TASK PROMPT »
Return all the entries below exactly as they were given.

(Dataset excerpts)
▼▼▼

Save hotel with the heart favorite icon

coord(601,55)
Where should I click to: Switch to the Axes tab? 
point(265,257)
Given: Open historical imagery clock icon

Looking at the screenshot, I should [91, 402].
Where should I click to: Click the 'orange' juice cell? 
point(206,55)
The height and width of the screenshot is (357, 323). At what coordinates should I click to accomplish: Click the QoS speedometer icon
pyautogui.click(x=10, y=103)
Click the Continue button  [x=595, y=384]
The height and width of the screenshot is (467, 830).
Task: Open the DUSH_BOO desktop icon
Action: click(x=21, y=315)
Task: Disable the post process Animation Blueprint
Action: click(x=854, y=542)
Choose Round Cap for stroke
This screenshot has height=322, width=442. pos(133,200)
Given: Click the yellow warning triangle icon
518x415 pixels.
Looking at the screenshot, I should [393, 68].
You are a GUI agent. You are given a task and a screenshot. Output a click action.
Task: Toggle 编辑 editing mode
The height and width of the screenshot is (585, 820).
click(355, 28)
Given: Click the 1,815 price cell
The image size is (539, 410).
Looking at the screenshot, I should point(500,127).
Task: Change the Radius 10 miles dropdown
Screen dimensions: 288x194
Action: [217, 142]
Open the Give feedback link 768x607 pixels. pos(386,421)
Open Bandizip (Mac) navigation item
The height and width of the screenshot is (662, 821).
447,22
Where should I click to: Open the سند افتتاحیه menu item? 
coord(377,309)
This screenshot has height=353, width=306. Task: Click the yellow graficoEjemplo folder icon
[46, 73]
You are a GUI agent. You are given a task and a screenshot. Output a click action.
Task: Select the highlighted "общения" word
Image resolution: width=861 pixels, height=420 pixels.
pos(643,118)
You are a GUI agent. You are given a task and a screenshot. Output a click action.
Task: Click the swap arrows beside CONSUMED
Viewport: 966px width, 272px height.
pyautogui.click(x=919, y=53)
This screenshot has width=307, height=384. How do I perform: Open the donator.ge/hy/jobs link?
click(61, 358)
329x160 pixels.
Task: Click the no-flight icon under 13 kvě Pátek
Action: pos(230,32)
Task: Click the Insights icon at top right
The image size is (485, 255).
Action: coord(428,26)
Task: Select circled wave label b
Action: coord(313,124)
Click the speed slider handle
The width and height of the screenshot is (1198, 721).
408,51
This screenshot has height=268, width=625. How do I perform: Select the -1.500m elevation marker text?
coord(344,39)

▲▲▲

RESULT OF THE EXERCISE »
Save hotel with the heart favorite icon

coord(601,55)
Where should I click to: Switch to the Axes tab? 
point(265,257)
Given: Open historical imagery clock icon

Looking at the screenshot, I should [91, 402].
Where should I click to: Click the 'orange' juice cell? 
point(206,55)
The height and width of the screenshot is (357, 323). At what coordinates should I click to accomplish: Click the QoS speedometer icon
pyautogui.click(x=10, y=103)
Click the Continue button  [x=595, y=384]
The height and width of the screenshot is (467, 830).
Task: Open the DUSH_BOO desktop icon
Action: click(x=21, y=315)
Task: Disable the post process Animation Blueprint
Action: click(x=854, y=542)
Choose Round Cap for stroke
This screenshot has height=322, width=442. pos(133,200)
Given: Click the yellow warning triangle icon
518x415 pixels.
Looking at the screenshot, I should [393, 68].
You are a GUI agent. You are given a task and a screenshot. Output a click action.
Task: Toggle 编辑 editing mode
The height and width of the screenshot is (585, 820).
click(355, 28)
Given: Click the 1,815 price cell
The image size is (539, 410).
Looking at the screenshot, I should point(500,127).
Task: Change the Radius 10 miles dropdown
Screen dimensions: 288x194
Action: [217, 142]
Open the Give feedback link 768x607 pixels. pos(386,421)
Open Bandizip (Mac) navigation item
The height and width of the screenshot is (662, 821).
447,22
Where should I click to: Open the سند افتتاحیه menu item? 
coord(377,309)
This screenshot has height=353, width=306. Task: Click the yellow graficoEjemplo folder icon
[46, 73]
You are a GUI agent. You are given a task and a screenshot. Output a click action.
Task: Select the highlighted "общения" word
Image resolution: width=861 pixels, height=420 pixels.
pos(643,118)
You are a GUI agent. You are given a task and a screenshot. Output a click action.
Task: Click the swap arrows beside CONSUMED
Viewport: 966px width, 272px height.
pyautogui.click(x=919, y=53)
This screenshot has width=307, height=384. How do I perform: Open the donator.ge/hy/jobs link?
click(61, 358)
329x160 pixels.
Task: Click the no-flight icon under 13 kvě Pátek
Action: pos(230,32)
Task: Click the Insights icon at top right
The image size is (485, 255).
Action: coord(428,26)
Task: Select circled wave label b
Action: coord(313,124)
Click the speed slider handle
The width and height of the screenshot is (1198, 721).
408,51
This screenshot has height=268, width=625. How do I perform: Select the -1.500m elevation marker text?
coord(344,39)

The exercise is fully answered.